Une inégale répartition des tâches peu contestée
On ne répètera jamais assez que c’est en œuvrant dans les coulisses, en déchargeant les hommes de toutes les tâches matérielles, que les femmes ont eu largement leur part dans le développement accéléré de l’économie. Cette génération d’hommes – surnommés « economic animals » – aurait été bien en peine de dire où se trouvaient rangés les vêtements qu’ils enfilaient automatiquement le matin pour aller travailler. La relation de codépendance était totale puisque les femmes étaient tributaires du salaire de leur mari qui leur était intégralement remis en espèces dans une enveloppe. À elles d’investir et surtout d’économiser pour honorer les traites ou donner à leurs enfants les meilleures chances de réussite. La maison tournait autour du concept confucéen de la bonne épouse et de la mère avisée (ryôsai kenbô). C’était l’illustration même de la « juste » répartition des rôles entre les conjoints ou « seibetsu yakuwari bungyô », du reste fort peu contestée.
Le rôle de « sengyô shufu » (si bien traduit en anglais par « professional housewife 3») était envié, une femme de col blanc ayant des revenus assurés et réguliers, et même si tous les travailleurs étaient loin d’en bénéficier, les deux axes du système reposaient alors sur l’emploi à vie (ou shûshin koyô) et sur la promotion à l’ancienneté (nenkô joretsu), du moins jusqu’à l’éclatement de la bulle spéculative en 1990.

=== Les données ===
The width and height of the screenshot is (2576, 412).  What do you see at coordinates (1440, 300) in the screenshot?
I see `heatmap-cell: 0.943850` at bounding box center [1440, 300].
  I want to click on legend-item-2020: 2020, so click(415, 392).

=== Consignes de travail ===
1) D'après le texte extrait, sous quelle forme le salaire du mari était-il remis à sa femme ?
2) Traduisez en anglais la phrase suivante du texte extrait : « La maison tournait autour du concept confucéen de la bonne épouse et de la mère avisée (ryôsai kenbô). »

=== Corrigé de l'exercice ===
1) Intégralement en espèces, dans une enveloppe.

2) The household revolved around the Confucian concept of the good wife and wise mother (ryôsai kenbô).